ブルックナー/メモランダムⅨ③ーK.ベーム

  『回想のロンド』から
 
 ベームのブルックナーの録音はどれも素晴らしいものです。そのベームが『回想のロンド』(高辻知義訳 白水社 1970年)でブルックナーについて語っています。以下はその抜粋です。
 
 「≪ヴァグネリアン≫だったわたしは、ブルックナーに対しては最初から親密な関係をもっていた。
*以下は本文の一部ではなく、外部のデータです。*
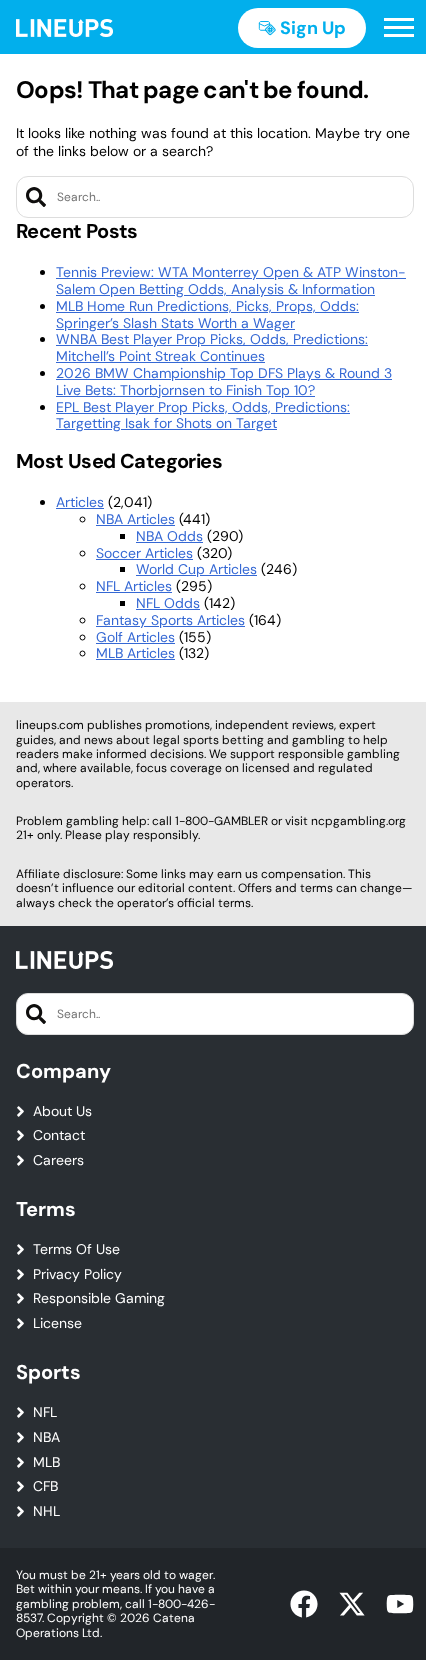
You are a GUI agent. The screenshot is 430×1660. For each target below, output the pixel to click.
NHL (46, 1511)
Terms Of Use (76, 1249)
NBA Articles (135, 519)
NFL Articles (134, 586)
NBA (46, 1437)
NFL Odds (168, 603)
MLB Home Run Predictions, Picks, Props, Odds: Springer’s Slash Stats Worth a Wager (207, 314)
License (57, 1323)
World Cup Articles (196, 569)
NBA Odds (169, 536)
すでにダルムシュタットで彼の交響曲の多くをわたしは演奏していたが、なんといってもすでにブルックナー組合とブルックナー協会が定着していたドレースデンに来て、わたしはほとんどすべての連続演奏でブルックナーの作品のために尽力した。わたしはそのブルックナー協会の会員になったが、のちにこの会から名誉金メダルを授けられた」(p.93)
 
 「わたしはブルックナーの全交響曲をくり返し演奏してきたが、彼の場合は絶対に原典版で演奏すべきだという意見を持っている。わたしはいろいろな版を、最近のノヴァーク教授の改訂まで含めてできるだけ精密に比較した結果、最新版(原典版:筆者注)が作曲者の希望と意志に合致することを確認した」(p.94)
 
  「・・・ブルックナーのように孤独で独特な存在に対してオーケストラ全体が目標を決めていることこそ決定的なことなのだ。もしも壇上のわれわれみなが納得してさえいれば、われわれは聴衆をも納得させずにはおかないからだ!」(pp.96-97)
 
  特にアメリカ巡演のときのエピソードが面白いです。8番をひっさげての公演に皆は反対しますが、ベームは頑として譲りません。そこでベームはこう考えたといいます。
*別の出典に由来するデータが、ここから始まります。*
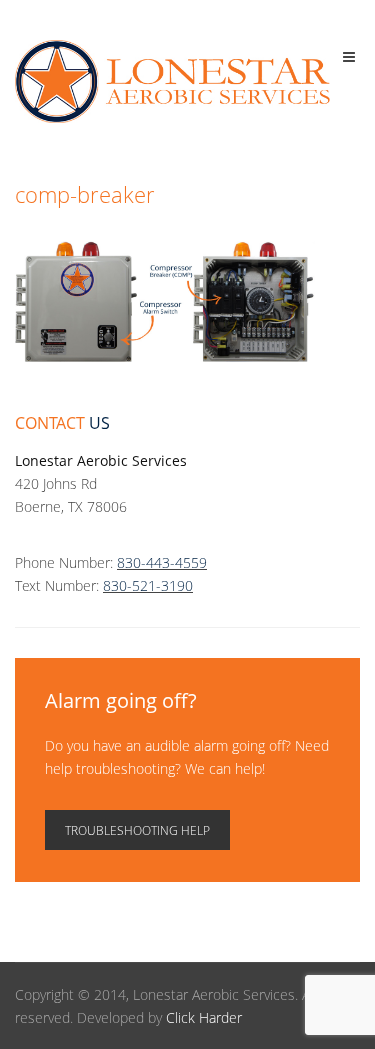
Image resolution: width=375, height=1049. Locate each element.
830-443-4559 (162, 562)
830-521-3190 (148, 585)
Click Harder (204, 1017)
 「おまえはこの作品で、そして楽団みなの血のなかに流れているウイーン・フィルハーモニーのようなオーケストラで成功を収めずにはおかないのだ」(p.96)
 このあとの締めくくりの言葉として上記の記述が続くわけです。ある意味でベームの凄い自信ですが、それだけ、作品とオケを信頼している証でしょう。原典版の尊重も作曲者の意図への準拠であり、シャルク兄弟の作品のカットなどの改変とオケの編成換えについてもベームは批判しています。
 
 ベームとウイーン・フィルの組み合わせで残されているどの演奏を聴いても、そこにきわめて均質なクオリティを感じるのはこうしたベームの強い意志が背後にあるからなのでしょう。